Размер шрифта
-
+

Страж серебряной графини. Кофейный роман-эспрессо. Фейная дилогия. Том второй - стр. 10

.. И по ночам смотришь, лежишь на белый потолок с квадратами колышущегося моря, и самой себе сознаться боишься, что хочется тебе увидеть мужа, ощутить тяжесть его тела над собою, тонуть в бездонности его глаз.. И нельзя об этом никому говорить – прослывешь распутной…

И, какое тебе, в сущности, дело,
Перед кем там пляшет Таис – нагая,
Остро вздернув нежные груди,
Что томила в медовом настое,
Словно персиков доли, с луною споря?…
И, какое тебе, в сущности, дело, что Мирон
Нарек златорукой Фрину, ее вылепив глиной,
Яростно – белой или просто – сердцем, в любви
Умолкшем?

…Записать, не забыть, о господи!

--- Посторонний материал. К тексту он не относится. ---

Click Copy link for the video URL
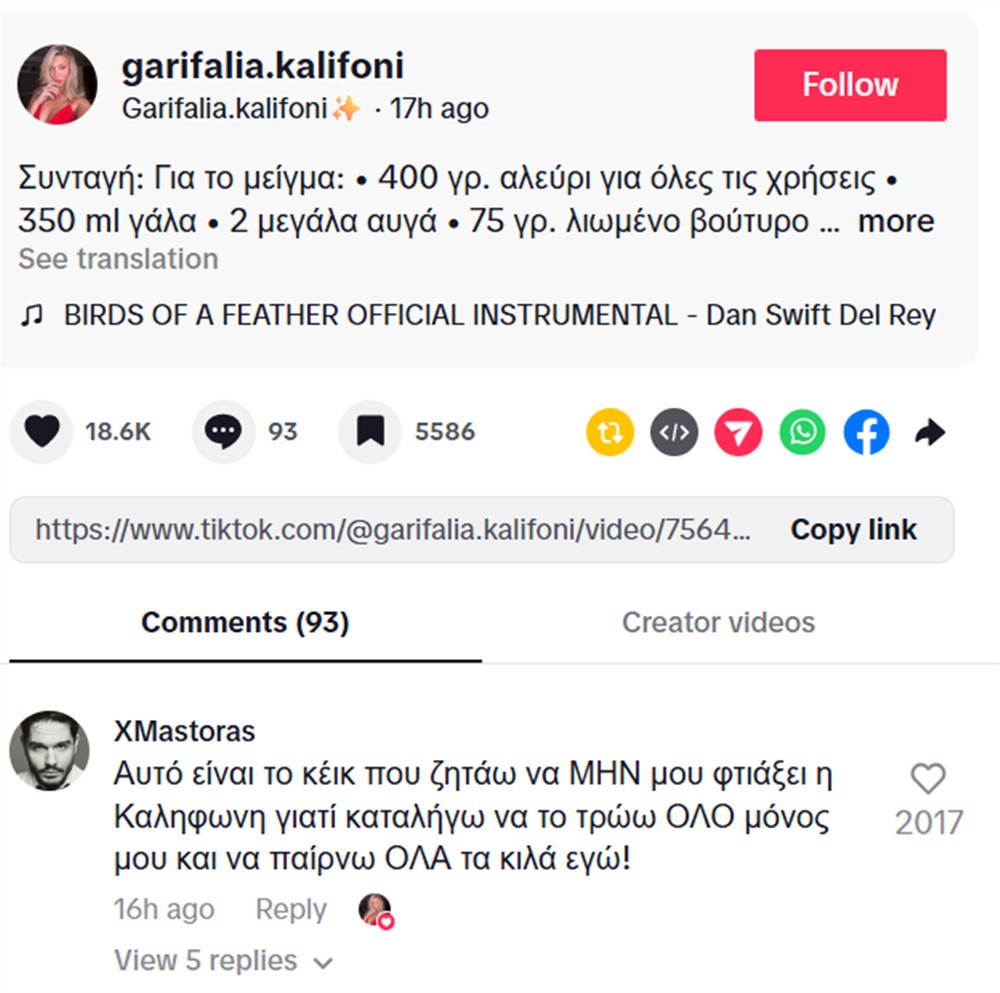Screen dimensions: 1000x993 pyautogui.click(x=853, y=529)
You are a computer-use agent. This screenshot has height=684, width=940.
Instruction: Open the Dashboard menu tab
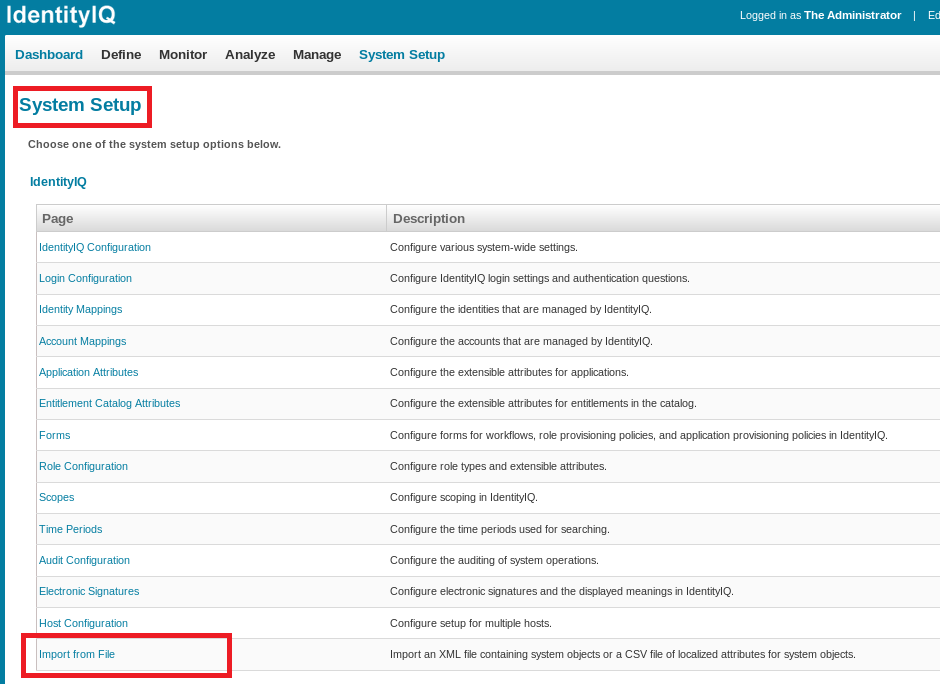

Мои пальцы слегка дрожат. А она говорит дальше, спокойно, как журчит ручей, вырвавшийся на волю в тонкое тепло начала весны.

– А я вот, когда в гипсе лежала, то просто смотрела в потолок, ни о чем не думала, ни о каком муже.. Для меня это был как айсберг, потолок.. Я лежала, не мигая, потом кто то радио включил, и на арабском языке – песня, такая хрипота, горлом, знаете, словно не дышат над щербетом или над розовыми лепестками.. И не понимая по – арабски, ну, ни бельмеса, а в Париже часто Тунис ловился, так, волна, – она делает неопределенный жест рукой, изящный, и браслет из александрита скатывается с ее запястья —

Как губы не сомкнула над шербетом,
О, Фюрюза, отрада душной ночи,
Моя гюли, свой стан склони ко мне,
и бирюза расколется на грани
И станет сад светлеть, и под луною,
Я прошепчу, как страстно жду тебя…8

…Эта тоска меня так затопила, что я стала плакать и хрипеть, а когда прибежала медсестра, то я попросила принести мне блокнот.. и записывала… Много записывала.. Впервые после того, как.. Все это произошло.. Для меня белый цвет это – концентрация и одиночество.. Такая пустота из мела.. И однажды приснилось, что я была в мелу, вся, не в гипсе, а в мелу… Его можно было отряхнуть.. А гипс то не отряхнешь. И вот, я отряхивала мел, как мусор, надоевшую кожу, притирания, а под мелом была новая кожа. Вскоре гипс сняли. И» мусорной девочки», какой я себя мнила – ее не стало просто. – Фей закусывает губу и улыбается, как то – особенно, встряхнувшись, вскинув голову, расправив плечи.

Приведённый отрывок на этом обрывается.